The Soil Association is holding a nationwide series of public meetings on making the transition from ‘cheap oil’ to ‘peak oil’.

Here is an account of the first meeting from Robin Maynard, director of communications for the Soil Association:

“On 6 April the International Panel on Climate Change released further findings on the impacts of climate change, focusing on the impacts on human and natural systems. 

“The summary report from the world’s leading climate scientists that climate change is expected to affect the health of millions people, with increased malnutrition; greater incidences of diaorrhea; “increased deaths, disease and injury due to heat waves, floods, storms, fires and droughts”; and “increased frequency of cardio-respiratory disease due to higher concentrations of ground level ozone related to climate change” does not make encouraging reading. 

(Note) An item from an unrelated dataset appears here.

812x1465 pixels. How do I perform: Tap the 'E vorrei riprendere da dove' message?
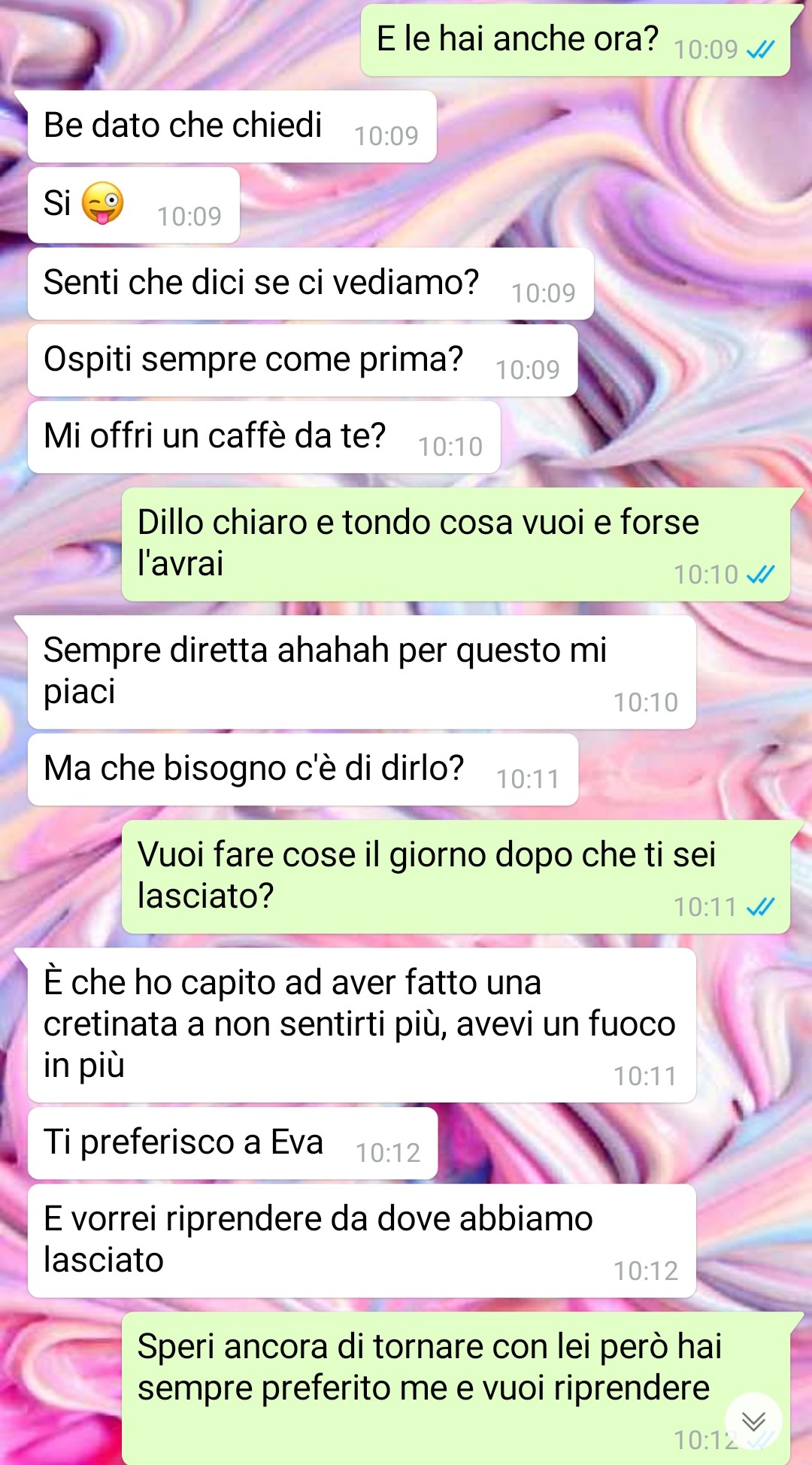[362, 1241]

“Indeed the scientists’ findings proved too strong for some countries and their politicians. The US, China and Saudia Arabia have been at the forefront of seeking to tone down or remove altogether some of the more dire projections.

“While scientists and politicians wrangle at international climate summits, people across the UK have been meeting to take action in their communities to adapt to and help reduce the impacts of both climate change and the additional challenge of scarcer, more expensive oil and gas supplies, popularly known as ‘peak oil’.

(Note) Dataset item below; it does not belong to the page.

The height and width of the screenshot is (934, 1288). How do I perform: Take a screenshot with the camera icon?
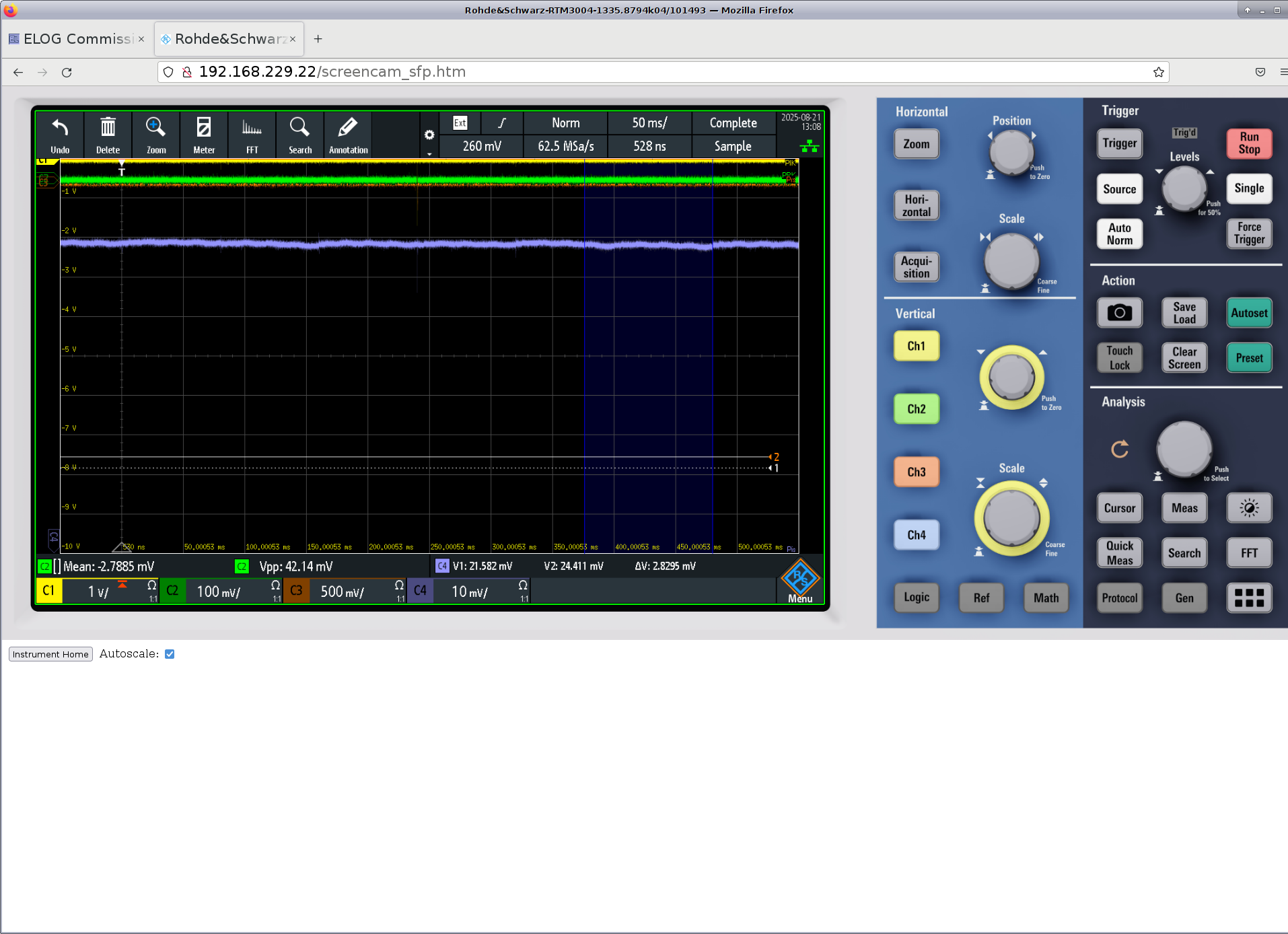tap(1118, 312)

“So it was that over 450 people packed the Arts Hall at the University of Wales, Lampeter in West Wales, on Tuesday afternoon and evening (3 April) to discuss and act on the theme of ‘Preparing West Wales for a future without oil’. 

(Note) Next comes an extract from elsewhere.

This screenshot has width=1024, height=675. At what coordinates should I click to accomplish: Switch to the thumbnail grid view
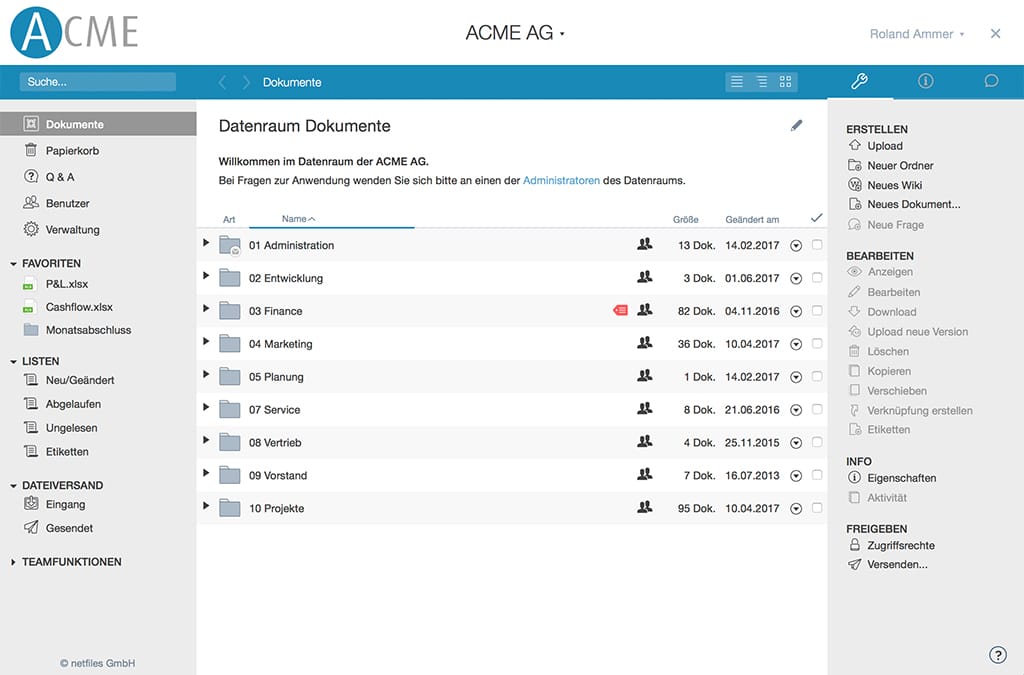(786, 82)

“Local farmers and townspeople listened to presentations from leading climate change and peak oil experts, then broke into groups to discuss turning the challenges into opportunities, action and solutions. 

“Lampeter and its surrounding rural area has a history of innovation in food, farming and environmental initiatives, providing a crucible for key organic pioneers over the past 20 years, and lying close to the pioneering Centre for Alternative Technology at Macchynleth. 

“With several farmers, organic and non-organic at the meeting, including Margaret Dalton, former ‘NFU Woman Farmer of the Year, strengthening local food networks to reduce unnecessary ‘food miles’ and stimulating the agricultural economy were key themes.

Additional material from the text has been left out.